Many of you have asked me (and I’m sure all of you have wondered), quite justifiably, what is going on with your commissions.  Everyone has been unwaveringly kind and polite, for which I am grateful.  I am aware that everyone who has commissioned me has been waiting a long time, many of you a ridiculously long time, and some of you an absurdly and unconscionably long time.  So thank you for your patience.

Most of you probably know that in October of 2010 I had a son, my first.  I had never had any contact with tiny helpless humans before, and had no idea how great an impact the presence of an infant in my life would have.  Whereas before I could work for 8, 12, 14 hours a day if necessary, now I could work for perhaps one.  Or two.  My artistic output was severely curtailed.

(We all know of artists who have children, and it seems to make no difference to how much they can work.  I respectfully suggest that that is because those artists are dudes.)

As my son grew and sleep become something other than a dear memory, I became able to work more hours (than two, remember), and my output increased.  However, I have a huge problem saying no to work, and so 2012 became the year from hell, as I had no time to catch a breath or take a break, and the official set work piled up and piled up and squeezed out any time for commissions I might have had.

Then 2012 became the year from hell in another way.  On July 28, my dad died.

I’m not going to dwell on that here, but it was an unexpected wound, and I am not recovered.  I shoved grief aside in order to keep working, but I have learned that when you ignore something that big, it doesn’t go away, it just gets bigger and bigger.

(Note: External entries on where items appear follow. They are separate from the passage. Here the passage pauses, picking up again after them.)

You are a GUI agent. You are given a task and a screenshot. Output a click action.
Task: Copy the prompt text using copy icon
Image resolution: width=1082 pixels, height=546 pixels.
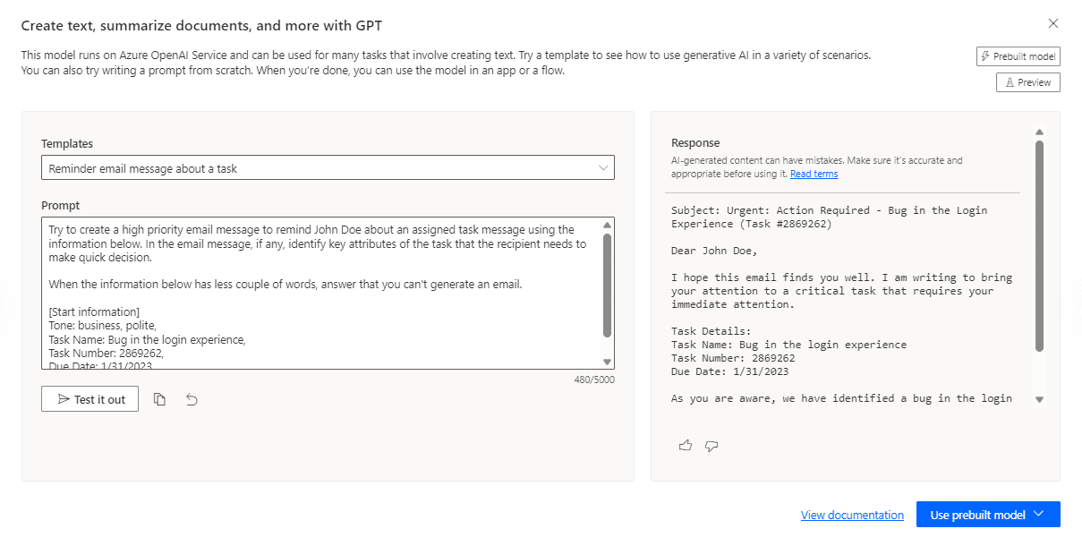pyautogui.click(x=159, y=399)
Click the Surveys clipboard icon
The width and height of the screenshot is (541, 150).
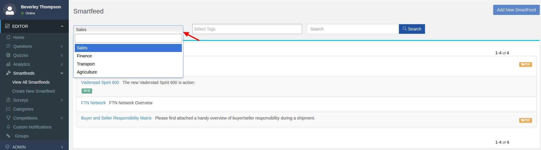coord(8,100)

Oh, I thought I was okay.   (But that’s for another day.)

Then, this year, on June 22, my grandmother (Dad’s mom) died.

I am one of only two people remaining from my dad’s immediate family (I have an aunt in California, his sister), and I wound up in charge of both my dad’s and my grandma’s estates.  Running about taking care of estate business is almost as good for staving off grief as throwing oneself into art.  Better, maybe, because art gives you time to think, and estate business doesn’t.

http://fav.me/d2khk35

This has nothing to do with this post, but it’s the coolest thing that came up when I searched “to do list”

The estate business is not completed.  My official set commitments are not completed (I have two more to go and then I am done with sketch cards for the foreseeable future.  But that’s a different announcement).  My husband and my son need me.  I need to tend to my emotional state before I have a truly spectacular mental breakdown.

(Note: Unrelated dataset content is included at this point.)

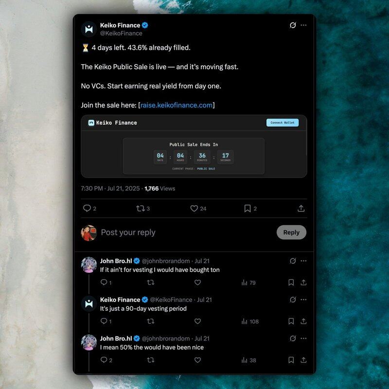The height and width of the screenshot is (389, 389).
Task: Open the public sale countdown card preview
Action: pyautogui.click(x=194, y=156)
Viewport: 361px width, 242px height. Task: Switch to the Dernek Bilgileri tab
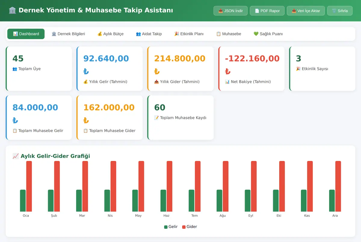(x=68, y=34)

What does that mean for your commission?

I will be sending out emails to each individual who has commissioned me, but here’s the gist:

Every commission which has been started, even so much as a preliminary sketch, will get finished.  Sometime.  By the end of the year, I hope.  I know that seems a long time, but it’s the best I can do.  It doesn’t seem very long at all from where I’m sitting.

If your commission has not been started, I would like to offer you a refund.  Please take it, along with my apologies.  Please don’t say, “Oh, I don’t mind waiting, take as long as you need.”  I mind waiting.  It’s like I’m trying to climb the Cliffs of Insanity, and the idea of all the backlogged commissions that I cannot, cannot get to right now, is like a weight tied around my ankle.  I would like to cut the rope.  Refunding everyone who has paid me in advance will let me do that.

(When/if I ever take commissions again, I will not accept advance payments.  That was just a really bad idea.  Sorry, guys.)

In a year, or perhaps two, if you still want to commission me, we can talk about it then.  Again, I know it sounds like a long time.  It really isn’t.  It takes nine months for a child to gestate, and after nine months more he has probably mastered sitting up unaided, and possibly eating.  Maybe making a go at standing up.  My point is, life is full, and time goes fast.

This also means I will not be accepting any new commissions for the foreseeable future.  If and when I do start taking commissions again, I will contact first the unfinished people who accepted refunds, and then the people on the waiting list, and then, only once all of those are done, will I accept commissions from outside those two lists.

I am very sorry to do this, but it is necessary to my emotional health, my family’s well-being, and my general not-going-crazy-ness.  Thank you for your understanding.